For cities among these states, I'd say Omaha would have the most recognition. KC is more Missouri than Kansas which I envision having very vanilla suburbs on the Kansas side. Iowa is pretty and bucolic in its small towns but it doesn't stand out to me all that much.
Last edited by Champ le monstre du lac; 07-11-2022 at 08:02 PM..
Americans suck at geography. I don’t think Mount Rushmore is ingrained with South Dakota for the average American.
If someone says Kansas, people immediately think tornadoes and basketball and Smallville and Kansas City. That last one feels like a cheat as it’s KCMO and not KCKS people think of. But again, we suck at geography and strong identification need not be accurate identification.
I’ve decide I’m going to place Iowa second. Caucuses and corn are strong identity, but people would likely struggle beyond that. Wizard of Oz trumps Field of Dreams.
If this was the 90s, Nebraska might have a stronger claim here. Football was king and the Oracle of Omaha was everywhere.
South Dakota is visited by people, and North Dakota is usually skipped because no one can think of a reason to go.
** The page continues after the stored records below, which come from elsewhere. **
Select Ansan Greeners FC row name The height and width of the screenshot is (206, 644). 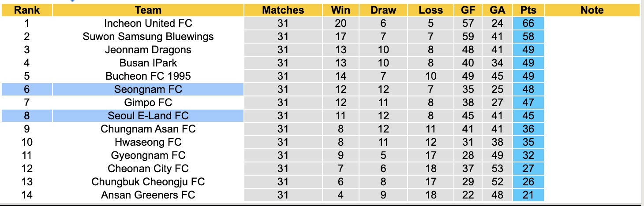148,195
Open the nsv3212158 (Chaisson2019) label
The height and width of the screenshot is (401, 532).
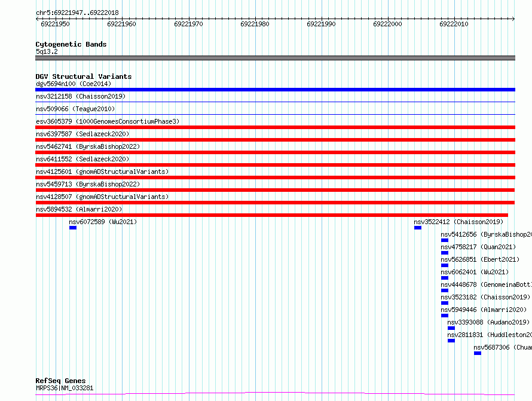click(x=81, y=96)
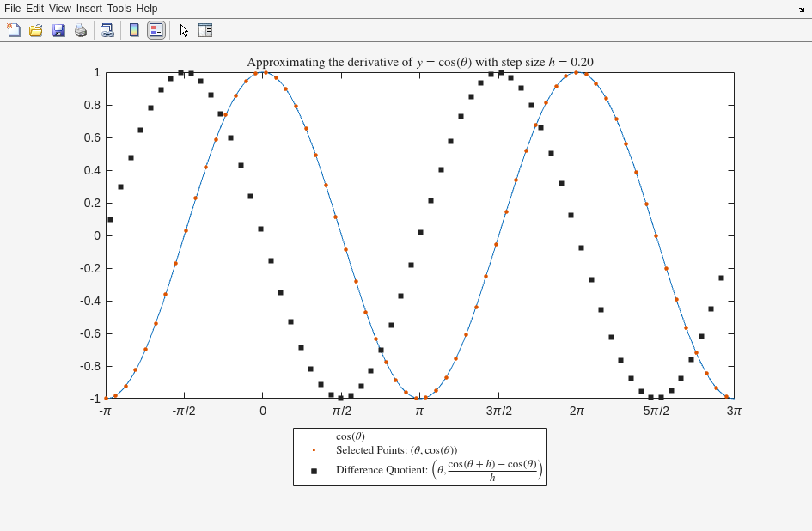Open the Property Inspector panel icon
Viewport: 812px width, 531px height.
(x=205, y=30)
So it goes last.
Iowa is unquestionably a true "heartland" state from border to border, and is surrounded by Midwest territory. The four other states have more quasi-Western influence, as both precipitation and population density drop off going towards their west.
As a lifetime Sunbelt resident, I don't find this region of the country "boring" at all - it's very different from the South and plays an important role keeping the nation and world nourished. Some of the states' politicians are not really a net plus for the country, but that is true of all regions.
Maybe the Dakotas just because they sort of have a distinct accent, and they're such small states that I could see some of the residents having a perverse pride about that ("yeah, I'm from that state nobody is from!"). I've met people from e.g. Rhode Island and Alaska like that.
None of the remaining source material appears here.